I realize how open ended this question is....and that there are as many opinions as there are people...but really looking for confirmation that I'm not crazy and not setting myself up for a financial meltdown.

In looking at our financials (uber conservative projections)….we can budget about $4,500 per month (after tax cash). I've read a lot about families easily "living" on $1,500 a month and International Living regularly touts the ability to live well in Portugal for about $2,200 a month....with $3,000 living very very well. When searching the net...some people say while these are possible, others claim this is fine for surviving. Many people point to Numbeo as a good reference...but then it claims that Lisbon (for example) is 23% cheaper than my hometown in the US and the average cost for a single person in Lisbon (excluding rent) is about $700. Based on that math, the average monthly cost in my home town for a single person would be around $900 (exc rent). While this is possible, it would really be barely getting by...so I don't fully trust Numbeo.

What I can't seem to find is any recent observations from residents on what "living well" means since it's such a relative terms. I can see rental prices online and would think between $1,500 to $2,000 max should get us a nice place in a decent part of Lisbon....which means I have ~$3,000 for everything else. Is this enough to really comfortably experience the country? 

Our "lifestyle" would include wanting to eat out several times a week (mid-range restaurants) with eating at a high-end restaurant once or twice a month. Going to a movie/theater at least once a month but likely more, traveling (day trips or occasional overnight) around the country maybe once a month. Longer trips with airfare outside of Portugal would be funded separately. I don't think we'll have a car but if we did...that would be purchased outside of budget. 

There is a lot of good info on this site....so thanks in advance for thoughts. Also note....I know there are other threads....but it's always good to get that added personal confirmation (or otherwise) ahead of making what I consider a life changing adventure....


----------



## NickZ (Jun 26, 2009)

Stop planning in $. Think in €. Many of the costs you want can be found online but nobody bills in $.

Build a safety margin into your budget for currency fluctuations. 

Historic average for €/$ is 1.18. About 8% worse when compared to today. It's been much higher in the past. You need to be able to handle that. 

I'm sure the average local is living on a fraction of your budget. The problem is what are your expectations? 

How large of an apartment? If you're coming from the US you might feel cramped even in a larger family sized apartment. 

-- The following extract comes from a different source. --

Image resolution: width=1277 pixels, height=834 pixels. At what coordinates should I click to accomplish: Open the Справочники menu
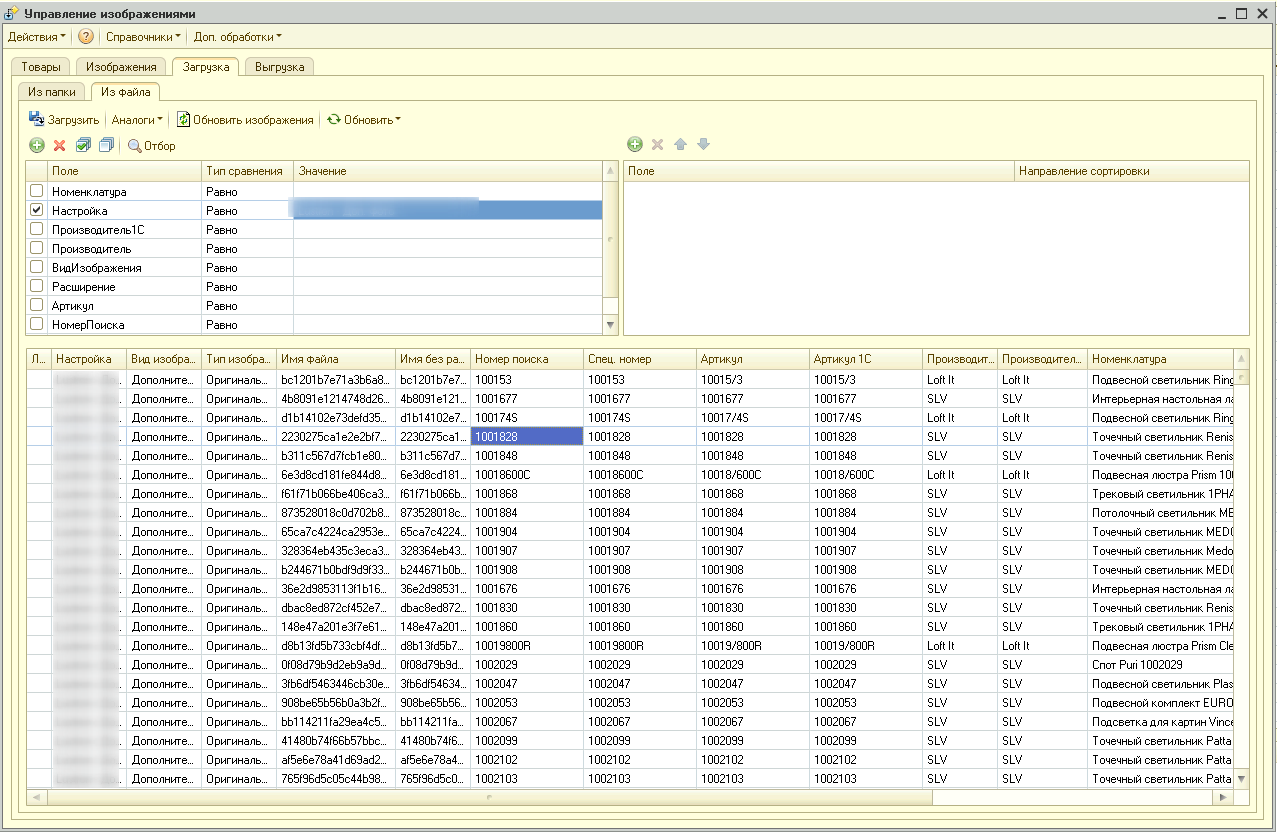[x=143, y=37]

That relates to more than just room size. Your utility use may be different than the average. Your food choices different.


----------



## RichardHenshall (Jul 26, 2009)

... and don't forget to allow for Portuguese income taxes on your worldwide income and gains.


----------



## sponger (Jun 4, 2020)

thanks for the initial responses! 

I've already built in about a 10% cushion for exchange rate (meaning I could lose 10% of cash due to changes in foreign currency) and this is on top of an additional cushion for just being off. 

My budget also assumes cash available after tax. Admittedly.....the effective tax does confuse me a bit as there is no clear guidance I can find. I'll end up paying a tax advisor to effectively create a pro forma expat return based on assumptions....and what my effective tax should be. I've done my own calcs based on NHR, how much income (if any) I earn from potentially working taxed at PT rates, double tax treaty, and a few other assumptions I researched. But I start to get confused when trying to understand how my US-based IRA is taxed (on not just distributions but also investment gains) and social security.....but both IRA and SS are several years away. I plan on living at least the next five years on purely savings.

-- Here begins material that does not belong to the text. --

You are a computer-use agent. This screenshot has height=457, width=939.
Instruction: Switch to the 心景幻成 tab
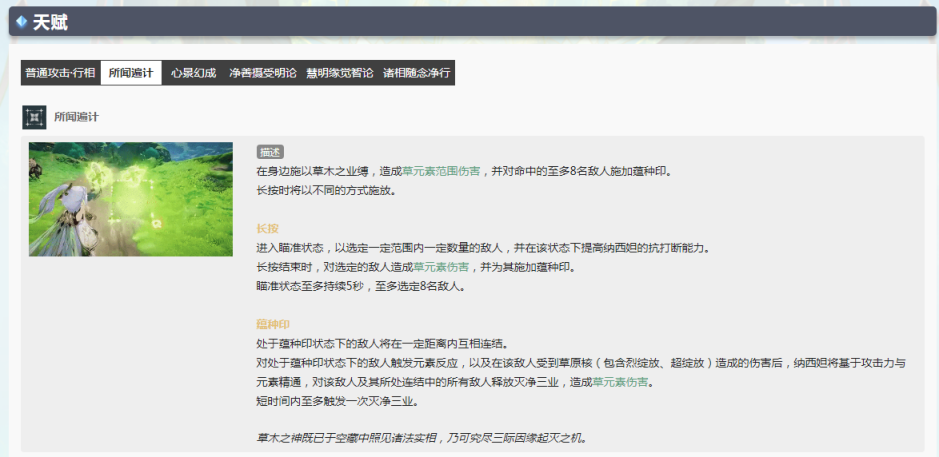click(x=193, y=73)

Assume the $ budget is Euro....does anyone have experience living on $3K a month (not including Rent) and what does that allow you in terms of lifestyle in Lisbon? (my assumption is this is above the "average" local...).


----------



## Strontium (Sep 16, 2015)

Stop living on some internet dreamscape, just come over here for 2 months or so and experience the place, no one in reality would consider moving their home to a different country without initially getting firsthand experience of the place then sorting out the minor details like how much will it cost. . Locals here are on an mean average income of approx 1200 euro a month before tax so if you live like a local family you are quids in ( as the Brits say). Most local workmen have a lunch at some local restaurant for 7 (varies) euro but not yer al la carte stuff obviously as their 1200 euro before tax means they are sensible.


----------



## Knollbrow (Aug 15, 2017)

Cant blame you for wanting to escape Trumpland !

Without a doubt you could live very luxuriously on your monthly budget in Portugal - even in Lisboa 
But there is so much more to Portugal than Lisboa.

Whilst Lisboa is my all time favourite city I don’t venture there in July / August peak times - too busy / too hot - although it’s getting busy with tourists most months because of Airbnb. 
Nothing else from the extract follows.